# Problem to solve
Please copy, exactly as they appear below, the lines from the one containing "Screen dimensions: 740x550" through the one containing "You are a computer-use agent. The image size is (768, 548).".

Listed entries: Begin

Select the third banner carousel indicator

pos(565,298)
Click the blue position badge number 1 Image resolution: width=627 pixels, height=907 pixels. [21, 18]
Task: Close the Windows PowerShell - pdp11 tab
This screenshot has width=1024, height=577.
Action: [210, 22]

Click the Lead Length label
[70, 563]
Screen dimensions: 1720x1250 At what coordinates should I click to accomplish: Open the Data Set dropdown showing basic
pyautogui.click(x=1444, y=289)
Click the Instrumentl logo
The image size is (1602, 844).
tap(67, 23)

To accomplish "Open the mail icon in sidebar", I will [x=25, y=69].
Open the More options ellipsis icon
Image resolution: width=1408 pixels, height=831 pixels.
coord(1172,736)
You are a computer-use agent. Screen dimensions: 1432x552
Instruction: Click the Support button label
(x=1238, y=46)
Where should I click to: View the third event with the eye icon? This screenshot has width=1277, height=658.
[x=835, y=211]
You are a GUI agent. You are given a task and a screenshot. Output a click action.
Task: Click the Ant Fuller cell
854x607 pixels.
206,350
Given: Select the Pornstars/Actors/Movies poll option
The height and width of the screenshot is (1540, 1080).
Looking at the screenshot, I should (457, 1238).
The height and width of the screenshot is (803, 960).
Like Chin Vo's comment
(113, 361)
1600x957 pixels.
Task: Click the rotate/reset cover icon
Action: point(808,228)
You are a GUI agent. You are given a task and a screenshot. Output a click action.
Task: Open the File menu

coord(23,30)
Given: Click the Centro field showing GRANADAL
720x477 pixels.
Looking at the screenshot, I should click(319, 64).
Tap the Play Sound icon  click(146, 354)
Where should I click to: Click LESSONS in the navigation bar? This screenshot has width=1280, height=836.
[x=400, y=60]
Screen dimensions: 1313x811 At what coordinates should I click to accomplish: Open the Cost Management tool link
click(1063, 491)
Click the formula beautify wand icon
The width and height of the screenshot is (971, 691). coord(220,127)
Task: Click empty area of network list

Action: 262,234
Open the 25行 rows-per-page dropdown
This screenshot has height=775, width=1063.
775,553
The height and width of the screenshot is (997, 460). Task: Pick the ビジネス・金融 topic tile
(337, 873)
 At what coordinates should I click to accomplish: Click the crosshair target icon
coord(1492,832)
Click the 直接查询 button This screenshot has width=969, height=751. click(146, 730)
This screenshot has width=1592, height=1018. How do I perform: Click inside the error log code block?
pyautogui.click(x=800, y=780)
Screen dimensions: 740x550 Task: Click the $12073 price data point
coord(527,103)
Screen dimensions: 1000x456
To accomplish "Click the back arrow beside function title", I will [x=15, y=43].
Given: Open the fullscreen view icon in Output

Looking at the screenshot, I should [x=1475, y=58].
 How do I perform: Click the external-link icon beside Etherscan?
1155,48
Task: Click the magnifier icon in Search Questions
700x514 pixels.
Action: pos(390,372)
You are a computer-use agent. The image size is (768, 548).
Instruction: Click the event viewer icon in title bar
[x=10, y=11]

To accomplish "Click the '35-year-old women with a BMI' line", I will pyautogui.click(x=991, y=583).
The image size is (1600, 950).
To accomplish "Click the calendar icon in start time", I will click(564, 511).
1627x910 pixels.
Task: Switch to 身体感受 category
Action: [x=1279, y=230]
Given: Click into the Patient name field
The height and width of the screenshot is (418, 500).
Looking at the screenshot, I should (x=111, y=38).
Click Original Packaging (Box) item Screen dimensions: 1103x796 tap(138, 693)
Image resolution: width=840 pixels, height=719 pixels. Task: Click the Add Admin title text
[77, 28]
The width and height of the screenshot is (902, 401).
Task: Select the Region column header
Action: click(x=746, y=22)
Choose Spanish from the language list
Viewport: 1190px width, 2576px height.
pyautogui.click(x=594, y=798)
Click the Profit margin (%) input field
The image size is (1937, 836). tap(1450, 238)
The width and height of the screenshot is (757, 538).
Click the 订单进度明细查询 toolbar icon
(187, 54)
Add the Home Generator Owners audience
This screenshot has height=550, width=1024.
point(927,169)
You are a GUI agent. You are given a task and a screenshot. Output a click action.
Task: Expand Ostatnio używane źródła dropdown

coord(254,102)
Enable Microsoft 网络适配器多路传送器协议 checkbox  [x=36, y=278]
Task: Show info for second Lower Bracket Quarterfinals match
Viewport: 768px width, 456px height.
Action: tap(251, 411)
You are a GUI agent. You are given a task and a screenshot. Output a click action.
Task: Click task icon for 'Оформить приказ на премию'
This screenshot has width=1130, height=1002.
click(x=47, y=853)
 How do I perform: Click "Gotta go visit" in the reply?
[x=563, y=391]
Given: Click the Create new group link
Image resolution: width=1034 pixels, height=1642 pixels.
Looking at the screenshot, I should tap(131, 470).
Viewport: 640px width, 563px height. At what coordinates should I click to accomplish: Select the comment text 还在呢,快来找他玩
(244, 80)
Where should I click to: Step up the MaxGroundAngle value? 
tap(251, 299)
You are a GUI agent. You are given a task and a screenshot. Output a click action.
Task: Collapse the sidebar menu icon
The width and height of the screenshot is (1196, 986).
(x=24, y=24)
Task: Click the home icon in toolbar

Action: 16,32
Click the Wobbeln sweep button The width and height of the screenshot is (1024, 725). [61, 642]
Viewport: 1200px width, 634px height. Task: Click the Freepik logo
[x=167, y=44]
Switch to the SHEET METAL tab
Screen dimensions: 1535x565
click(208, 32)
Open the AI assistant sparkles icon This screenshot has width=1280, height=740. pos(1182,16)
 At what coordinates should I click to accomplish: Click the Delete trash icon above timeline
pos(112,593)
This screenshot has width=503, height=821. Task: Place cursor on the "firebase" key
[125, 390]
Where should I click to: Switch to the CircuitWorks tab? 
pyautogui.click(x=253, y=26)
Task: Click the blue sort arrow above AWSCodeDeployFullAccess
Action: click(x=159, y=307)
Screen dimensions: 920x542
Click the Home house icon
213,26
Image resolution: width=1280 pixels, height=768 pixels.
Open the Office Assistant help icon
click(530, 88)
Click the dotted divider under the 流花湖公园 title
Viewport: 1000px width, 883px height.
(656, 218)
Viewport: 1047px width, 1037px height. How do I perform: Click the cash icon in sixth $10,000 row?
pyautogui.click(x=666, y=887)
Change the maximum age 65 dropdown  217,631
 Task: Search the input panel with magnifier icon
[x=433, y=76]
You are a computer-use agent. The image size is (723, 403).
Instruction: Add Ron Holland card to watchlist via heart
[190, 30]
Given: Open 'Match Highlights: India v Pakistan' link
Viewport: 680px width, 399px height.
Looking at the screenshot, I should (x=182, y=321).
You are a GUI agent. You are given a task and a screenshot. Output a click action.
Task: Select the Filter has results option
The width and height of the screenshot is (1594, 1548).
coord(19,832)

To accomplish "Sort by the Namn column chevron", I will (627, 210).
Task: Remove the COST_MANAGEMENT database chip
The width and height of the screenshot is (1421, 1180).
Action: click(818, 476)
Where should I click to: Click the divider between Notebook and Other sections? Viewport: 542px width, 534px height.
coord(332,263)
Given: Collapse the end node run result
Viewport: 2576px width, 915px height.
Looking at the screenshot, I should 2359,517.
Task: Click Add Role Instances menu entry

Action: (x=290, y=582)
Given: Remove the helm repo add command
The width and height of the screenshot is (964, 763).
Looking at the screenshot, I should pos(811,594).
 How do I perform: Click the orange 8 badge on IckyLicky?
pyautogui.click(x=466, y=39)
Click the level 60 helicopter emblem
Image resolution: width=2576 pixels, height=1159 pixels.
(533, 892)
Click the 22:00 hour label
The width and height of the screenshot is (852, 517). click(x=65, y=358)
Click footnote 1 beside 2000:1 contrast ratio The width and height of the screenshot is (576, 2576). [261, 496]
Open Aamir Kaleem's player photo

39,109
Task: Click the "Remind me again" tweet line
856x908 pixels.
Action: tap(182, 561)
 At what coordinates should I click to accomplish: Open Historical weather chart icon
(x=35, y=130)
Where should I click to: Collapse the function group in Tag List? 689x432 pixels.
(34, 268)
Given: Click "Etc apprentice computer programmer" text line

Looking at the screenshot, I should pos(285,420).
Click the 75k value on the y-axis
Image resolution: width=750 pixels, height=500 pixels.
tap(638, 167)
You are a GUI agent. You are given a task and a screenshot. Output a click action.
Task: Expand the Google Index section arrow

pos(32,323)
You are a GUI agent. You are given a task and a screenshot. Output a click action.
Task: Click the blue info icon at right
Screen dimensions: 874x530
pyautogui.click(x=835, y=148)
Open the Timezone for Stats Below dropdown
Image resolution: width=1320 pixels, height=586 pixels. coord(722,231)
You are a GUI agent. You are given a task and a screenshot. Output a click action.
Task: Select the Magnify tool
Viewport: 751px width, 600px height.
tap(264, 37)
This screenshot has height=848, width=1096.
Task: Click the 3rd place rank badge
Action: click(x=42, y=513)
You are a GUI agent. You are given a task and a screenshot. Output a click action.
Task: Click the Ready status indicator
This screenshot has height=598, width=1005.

Listed entries: End

# Exercise output
Screen dimensions: 740x550 Task: Click the $12073 price data point
coord(527,103)
Screen dimensions: 1000x456
To accomplish "Click the back arrow beside function title", I will [x=15, y=43].
Given: Open the fullscreen view icon in Output

Looking at the screenshot, I should [x=1475, y=58].
 How do I perform: Click the external-link icon beside Etherscan?
1155,48
Task: Click the magnifier icon in Search Questions
700x514 pixels.
Action: pos(390,372)
You are a computer-use agent. The image size is (768, 548).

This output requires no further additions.